Alejandra Gomezbaranda, Sous Chef on Influential Women

Influential Woman · Hospitality

Alejandra Gomezbaranda

Sous Chef, Brickell Arch Hotel

Miami, FL

Certifications · Degrees · Memberships

Degree Culinary degree in Gastronomy from a prestigious university in Mexico City Degree Graduated 2017 Degree Law school (incomplete)

Her Story

About Alejandra

I've been working in hospitality for about 12 years, and my journey started with a childhood dream of becoming a chef. When I was young, my mom said that wasn't a real career, so I started studying law, but I definitely didn't succeed at that. I then pursued gastronomy at one of the most prestigious universities in Mexico City, graduating in 2017, and that's when I fell in love with cooking professionally. The program was invaluable because they didn't only show you how to cook, they also taught you how to manage a business, which helped me create my professional profile. Today, I work as a sous chef in a very hands-on role where I do my invoices and then start prepping with the cooks. We're not the typical management that just walks around with papers filling inventory sheets. The work is very physical and demanding, involving heavy lifting and administrative tasks like food cost, inventory, and finance. Being a woman in a male-dominated kitchen is still a huge challenge, but I always prove my worth and show that even though I'm a woman, I can also do what the men do. My favorite dish to make is pasta from scratch, a skill I developed early since my sister and mom are very bad cooks, so I started learning when I was young.

* Data below *

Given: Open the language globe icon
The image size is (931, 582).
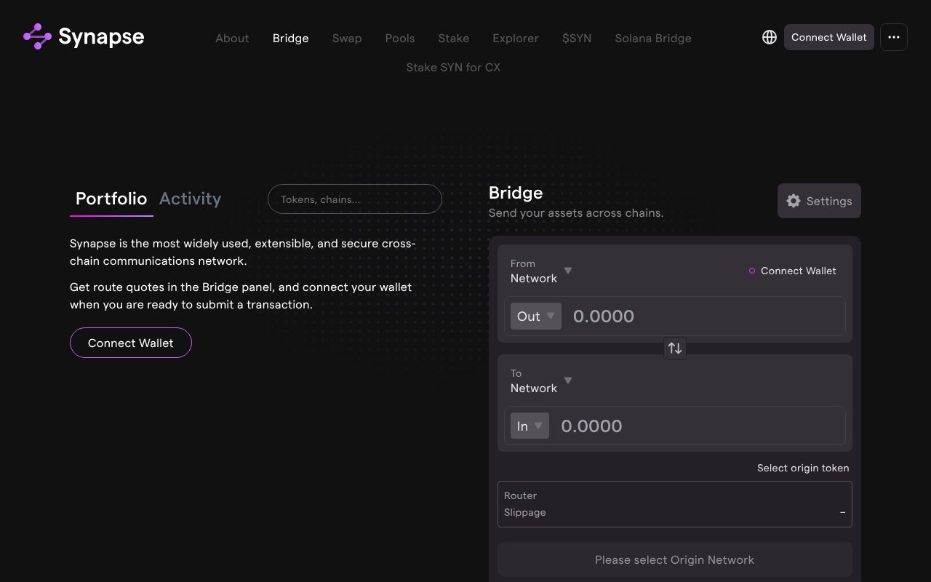Looking at the screenshot, I should point(769,37).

* Questions *
1. According to the profile of Alejandra Gomezbaranda, what is her favorite dish to make?
2. Write the next part of the profile of Alejandra Gomezbaranda, picking up after its final sentence.

* Per-task answers *
1. Pasta from scratch.

2.
Her Interview

Ten minutes with Alejandra

01What’s the best career advice you’ve ever received?

My biggest mentor, Angelica Ampil, showed me that you shouldn't give up on your dreams just because you're a woman, or just because you're short, or whatever the case may be. She's a Filipino woman who was my first step when I arrived to the U.S., and seeing her succeed as a small woman in this demanding field taught me not to let anything hold me back. My mom also taught me an important lesson: you can do it right one time, or bad and have to repeat it, so it's better to do it one time, good. That philosophy has shaped how I approach my work as a perfectionist.

02What advice would you give to young women entering your industry?

I would tell young women that there's a big opportunity to keep growing in this field, and that you can show people that you don't have to have a thousand years of experience to be good at what you do. Being a woman is still a huge challenge in a kitchen because it's still a very male-dominated field, but I always prove my worth. When guys say 'oh, no, you're a woman, you cannot carry that,' I show them I can. Even though I'm a woman, I can also do what the men do. Don't let anyone tell you that you can't do something because of your gender.

03What are the biggest challenges or opportunities in your field right now?

The biggest challenge is definitely that being a woman is still a huge issue in a kitchen, because it's still a very male-dominated field. The work is also very physical and demanding - we carry very heavy stuff and do a lot of administrative work, so it's demanding altogether. The hours you work are another major challenge. But there are great opportunities too. Being in a very hands-on position, you can grow in all the administrative areas like food cost, inventory, and finance, and you can still cook. I feel like when you grow in a kitchen, you often stop cooking, but in roles like mine, you get to do both. There's also a big opportunity to keep growing and to show people that you don't have to have a thousand years of experience in your field to be good at what you do.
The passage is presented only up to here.